Project collaborators
Kyle Cranmer and Jason Lo, Data Science Institute
Project start and end dates
7/1/2023 – 9/30/2023
Project summary
We created an automated pipeline to continuously update a website dedicated to the emerging field of simulation-based inference (SBI). SBI is a powerful technique that enables principled statistical inference in a diverse range of disciplines including astrophysics, evolutionary biology, systems biology, neuroscience, economics, and particle physics. By automatically curating information from various sources and leveraging large language models (LLMs) for categorization, it provides a single entry point to access research papers, software, and related publications.

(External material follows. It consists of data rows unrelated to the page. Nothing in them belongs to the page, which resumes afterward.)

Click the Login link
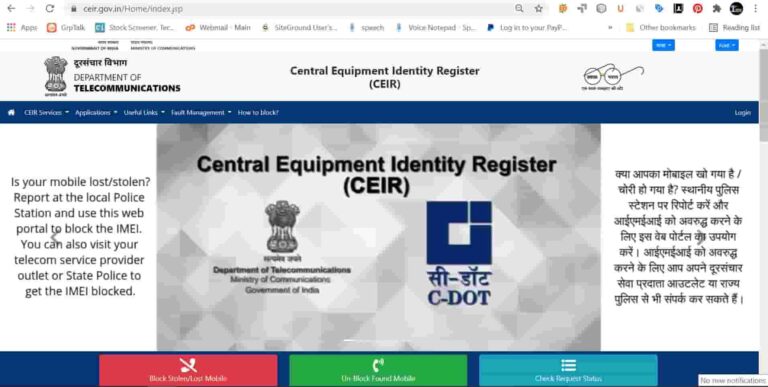Viewport: 768px width, 387px height. (x=743, y=113)
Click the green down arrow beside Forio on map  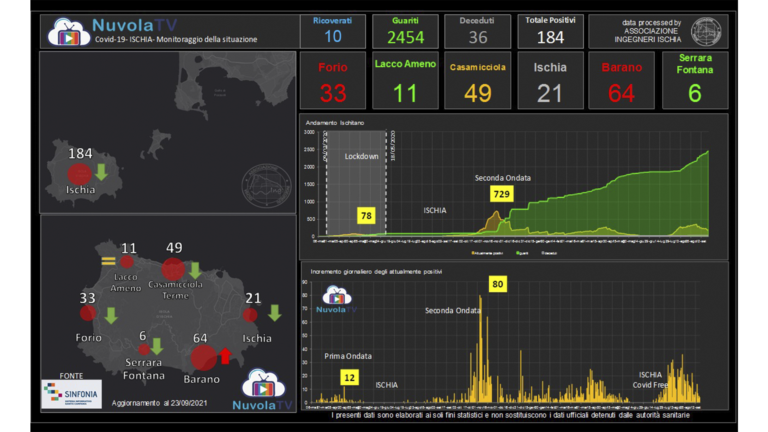click(x=110, y=316)
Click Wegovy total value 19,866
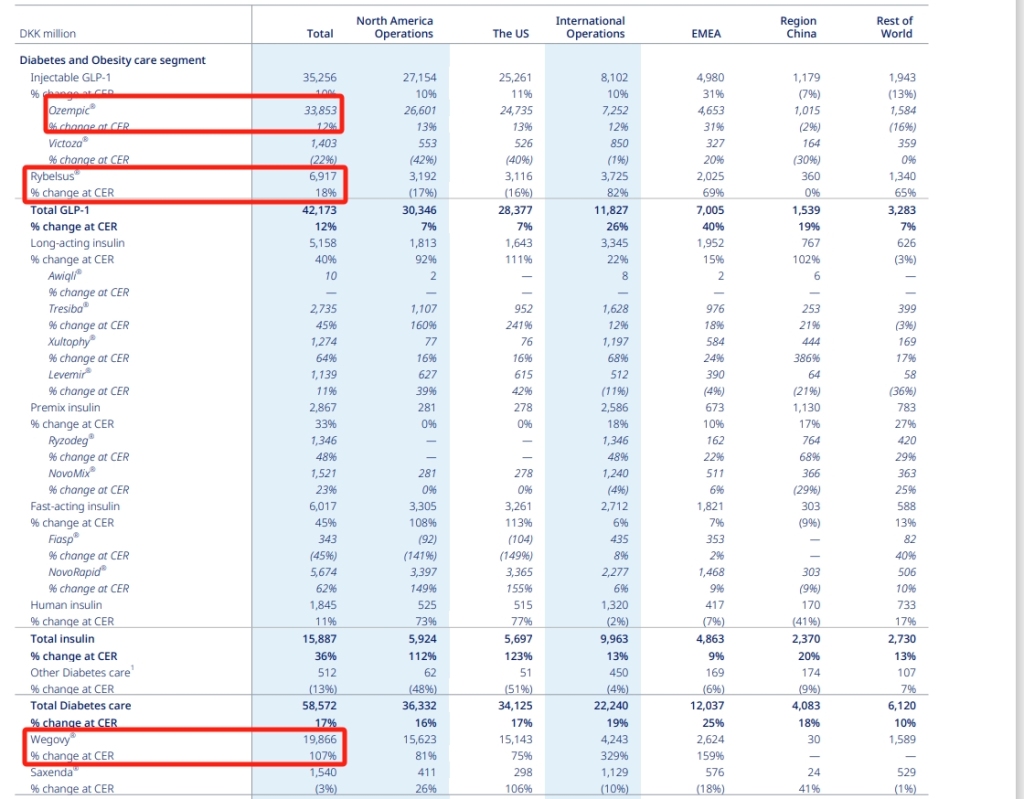 click(319, 739)
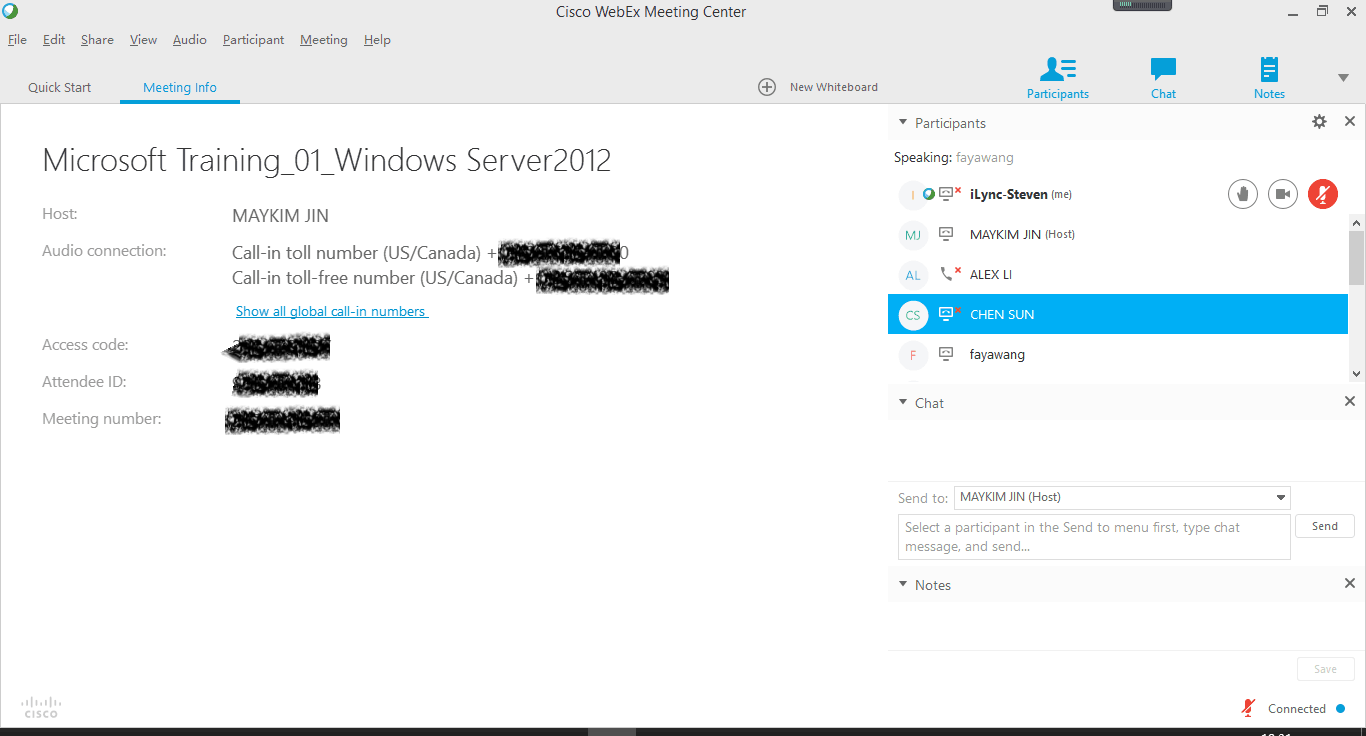Open participants panel settings gear
The width and height of the screenshot is (1366, 736).
[1319, 122]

This makes it a valuable hub for advancing SBI research. Additionally, the platform promotes cross-disciplinary collaboration, fostering the exchange of ideas and accelerating scientific progress.
The simulation-based-inference.org website is powered by an automated collection and curation system that integrates several API endpoints with a minimalist backend. The process begins with SERPAPI, which collects new academic publications from databases like Google Scholar, ensuring the site remains up-to-date. Once collected, additional metadata—such as paper categories—is fetched from arXiv and bioRxiv APIs. If a category is unavailable from arXiv/bioRxiv, the title and abstract are sent to OpenAI for classification. This enriched metadata enhances searchability and organization. All data is stored in a centralized YAML file, chosen for its simplicity and seamless integration with static site generators, eliminating the need for complex databases.
Jekyll, a static site generator, converts the YAML data into HTML, and the site is deployed using GitHub Pages. The entire process is automated with GitHub Actions, which run weekly to fetch new publications, update metadata, and regenerate the site content—keeping the website current with minimal human intervention.
For manual contributions, the website uses GitHub Issues to allow the public to submit content such as tools, papers, job postings, general feedback, or corrections.
In summary, this workflow efficiently updates the website with the latest research in simulation-based inference through a streamlined, automated pipeline, with options for community contributions.